What you have to do => Every line in the data below from the one containing "locals (265, 256)" down to the one containing "Matsumura, Keiji (1156, 431)", both included, must be retyped exactly; no other line is to appear.

*** Data supplied

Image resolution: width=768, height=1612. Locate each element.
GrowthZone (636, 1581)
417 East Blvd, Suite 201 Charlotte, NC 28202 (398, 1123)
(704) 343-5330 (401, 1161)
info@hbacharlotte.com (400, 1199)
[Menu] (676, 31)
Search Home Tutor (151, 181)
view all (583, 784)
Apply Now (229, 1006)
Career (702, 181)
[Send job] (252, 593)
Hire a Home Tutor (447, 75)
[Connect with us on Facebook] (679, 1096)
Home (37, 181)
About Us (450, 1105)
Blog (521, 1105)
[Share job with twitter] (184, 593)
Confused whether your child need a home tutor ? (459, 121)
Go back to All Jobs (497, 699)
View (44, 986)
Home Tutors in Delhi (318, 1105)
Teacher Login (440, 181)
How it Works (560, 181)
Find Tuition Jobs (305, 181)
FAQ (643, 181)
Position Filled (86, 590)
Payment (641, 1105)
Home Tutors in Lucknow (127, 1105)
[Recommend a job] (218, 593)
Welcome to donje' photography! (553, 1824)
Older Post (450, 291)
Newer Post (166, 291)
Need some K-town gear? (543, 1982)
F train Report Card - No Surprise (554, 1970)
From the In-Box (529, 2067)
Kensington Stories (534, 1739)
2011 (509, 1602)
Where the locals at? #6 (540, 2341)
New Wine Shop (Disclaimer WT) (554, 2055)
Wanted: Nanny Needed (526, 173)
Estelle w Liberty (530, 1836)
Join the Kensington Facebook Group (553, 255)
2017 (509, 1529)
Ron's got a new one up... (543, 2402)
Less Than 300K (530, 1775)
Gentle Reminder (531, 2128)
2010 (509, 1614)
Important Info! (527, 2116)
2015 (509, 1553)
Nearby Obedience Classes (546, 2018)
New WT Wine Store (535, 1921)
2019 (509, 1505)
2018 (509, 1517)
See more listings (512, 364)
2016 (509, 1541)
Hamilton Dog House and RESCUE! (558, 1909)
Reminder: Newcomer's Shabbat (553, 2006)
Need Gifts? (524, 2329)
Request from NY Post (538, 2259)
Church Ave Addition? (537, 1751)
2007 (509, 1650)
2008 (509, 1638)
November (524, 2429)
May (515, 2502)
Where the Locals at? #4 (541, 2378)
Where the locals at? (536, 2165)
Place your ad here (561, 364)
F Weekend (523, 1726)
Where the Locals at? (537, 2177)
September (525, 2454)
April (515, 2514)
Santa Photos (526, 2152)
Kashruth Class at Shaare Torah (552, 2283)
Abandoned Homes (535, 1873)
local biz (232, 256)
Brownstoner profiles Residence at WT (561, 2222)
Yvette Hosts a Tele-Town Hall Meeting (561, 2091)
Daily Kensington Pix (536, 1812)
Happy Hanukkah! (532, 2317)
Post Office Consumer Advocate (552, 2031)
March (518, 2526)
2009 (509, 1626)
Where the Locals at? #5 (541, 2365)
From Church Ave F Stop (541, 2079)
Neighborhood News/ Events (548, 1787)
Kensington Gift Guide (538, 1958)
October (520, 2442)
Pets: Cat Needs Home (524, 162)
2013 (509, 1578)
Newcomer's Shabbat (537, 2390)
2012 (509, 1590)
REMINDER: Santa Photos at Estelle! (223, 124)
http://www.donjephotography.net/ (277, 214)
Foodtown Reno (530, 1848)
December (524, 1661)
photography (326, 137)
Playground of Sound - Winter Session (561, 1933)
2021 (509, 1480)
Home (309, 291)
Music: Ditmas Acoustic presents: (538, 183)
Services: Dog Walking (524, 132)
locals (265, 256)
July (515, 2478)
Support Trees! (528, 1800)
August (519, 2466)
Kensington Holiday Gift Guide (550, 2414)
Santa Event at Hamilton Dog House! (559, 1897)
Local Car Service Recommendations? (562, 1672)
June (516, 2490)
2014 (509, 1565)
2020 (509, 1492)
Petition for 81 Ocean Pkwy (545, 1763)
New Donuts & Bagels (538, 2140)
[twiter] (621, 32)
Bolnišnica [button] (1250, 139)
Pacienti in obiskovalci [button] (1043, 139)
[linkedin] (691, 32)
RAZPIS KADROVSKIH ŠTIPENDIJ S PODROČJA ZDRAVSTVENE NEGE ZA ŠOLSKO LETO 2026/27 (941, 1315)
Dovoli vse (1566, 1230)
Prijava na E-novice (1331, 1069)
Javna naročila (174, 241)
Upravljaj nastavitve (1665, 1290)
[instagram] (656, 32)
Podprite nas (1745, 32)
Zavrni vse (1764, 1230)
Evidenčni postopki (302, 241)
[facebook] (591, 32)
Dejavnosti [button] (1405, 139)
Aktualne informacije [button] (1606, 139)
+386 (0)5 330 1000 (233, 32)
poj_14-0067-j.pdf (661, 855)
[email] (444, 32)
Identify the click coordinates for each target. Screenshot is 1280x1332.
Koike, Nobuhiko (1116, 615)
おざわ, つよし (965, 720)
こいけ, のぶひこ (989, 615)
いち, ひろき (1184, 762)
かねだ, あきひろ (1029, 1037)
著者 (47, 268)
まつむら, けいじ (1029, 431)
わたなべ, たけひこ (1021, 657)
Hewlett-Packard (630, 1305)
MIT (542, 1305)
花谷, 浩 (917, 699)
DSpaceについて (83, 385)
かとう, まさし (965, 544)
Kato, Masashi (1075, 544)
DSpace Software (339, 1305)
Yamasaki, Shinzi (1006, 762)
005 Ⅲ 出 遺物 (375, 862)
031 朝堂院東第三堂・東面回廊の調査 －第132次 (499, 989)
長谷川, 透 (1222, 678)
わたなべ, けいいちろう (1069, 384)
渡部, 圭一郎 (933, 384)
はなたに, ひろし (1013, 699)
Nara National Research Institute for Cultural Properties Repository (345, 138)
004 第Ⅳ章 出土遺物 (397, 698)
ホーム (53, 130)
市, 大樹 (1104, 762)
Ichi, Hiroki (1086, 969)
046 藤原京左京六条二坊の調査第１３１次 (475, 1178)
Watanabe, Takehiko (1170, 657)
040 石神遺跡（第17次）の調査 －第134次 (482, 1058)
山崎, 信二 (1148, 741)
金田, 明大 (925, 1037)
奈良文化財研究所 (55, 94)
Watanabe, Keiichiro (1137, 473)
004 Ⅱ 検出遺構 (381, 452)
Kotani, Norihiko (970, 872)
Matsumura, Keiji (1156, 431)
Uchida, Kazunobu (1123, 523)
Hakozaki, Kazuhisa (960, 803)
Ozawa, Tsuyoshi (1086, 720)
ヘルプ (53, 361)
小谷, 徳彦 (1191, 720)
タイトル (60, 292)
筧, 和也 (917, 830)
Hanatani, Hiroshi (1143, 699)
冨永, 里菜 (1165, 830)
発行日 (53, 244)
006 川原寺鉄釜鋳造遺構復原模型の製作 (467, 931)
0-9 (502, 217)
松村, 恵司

******

Your response =>
locals (265, 256)
July (515, 2478)
Support Trees! (528, 1800)
August (519, 2466)
Kensington Holiday Gift Guide (550, 2414)
Santa Event at Hamilton Dog House! (559, 1897)
Local Car Service Recommendations? (562, 1672)
June (516, 2490)
2014 (509, 1565)
2020 (509, 1492)
Petition for 81 Ocean Pkwy (545, 1763)
New Donuts & Bagels (538, 2140)
[twiter] (621, 32)
Bolnišnica [button] (1250, 139)
Pacienti in obiskovalci [button] (1043, 139)
[linkedin] (691, 32)
RAZPIS KADROVSKIH ŠTIPENDIJ S PODROČJA ZDRAVSTVENE NEGE ZA ŠOLSKO LETO 2026/27 (941, 1315)
Dovoli vse (1566, 1230)
Prijava na E-novice (1331, 1069)
Javna naročila (174, 241)
Upravljaj nastavitve (1665, 1290)
[instagram] (656, 32)
Podprite nas (1745, 32)
Zavrni vse (1764, 1230)
Evidenčni postopki (302, 241)
[facebook] (591, 32)
Dejavnosti [button] (1405, 139)
Aktualne informacije [button] (1606, 139)
+386 (0)5 330 1000 (233, 32)
poj_14-0067-j.pdf (661, 855)
[email] (444, 32)
Identify the click coordinates for each target. Screenshot is 1280x1332.
Koike, Nobuhiko (1116, 615)
おざわ, つよし (965, 720)
こいけ, のぶひこ (989, 615)
いち, ひろき (1184, 762)
かねだ, あきひろ (1029, 1037)
著者 (47, 268)
まつむら, けいじ (1029, 431)
わたなべ, たけひこ (1021, 657)
Hewlett-Packard (630, 1305)
MIT (542, 1305)
花谷, 浩 (917, 699)
DSpaceについて (83, 385)
かとう, まさし (965, 544)
Kato, Masashi (1075, 544)
DSpace Software (339, 1305)
Yamasaki, Shinzi (1006, 762)
005 Ⅲ 出 遺物 (375, 862)
031 朝堂院東第三堂・東面回廊の調査 －第132次 (499, 989)
長谷川, 透 (1222, 678)
わたなべ, けいいちろう (1069, 384)
渡部, 圭一郎 (933, 384)
はなたに, ひろし (1013, 699)
Nara National Research Institute for Cultural Properties Repository (345, 138)
004 第Ⅳ章 出土遺物 (397, 698)
ホーム (53, 130)
市, 大樹 (1104, 762)
Ichi, Hiroki (1086, 969)
046 藤原京左京六条二坊の調査第１３１次 (475, 1178)
Watanabe, Takehiko (1170, 657)
040 石神遺跡（第17次）の調査 －第134次 (482, 1058)
山崎, 信二 (1148, 741)
金田, 明大 (925, 1037)
奈良文化財研究所 (55, 94)
Watanabe, Keiichiro (1137, 473)
004 Ⅱ 検出遺構 (381, 452)
Kotani, Norihiko (970, 872)
Matsumura, Keiji (1156, 431)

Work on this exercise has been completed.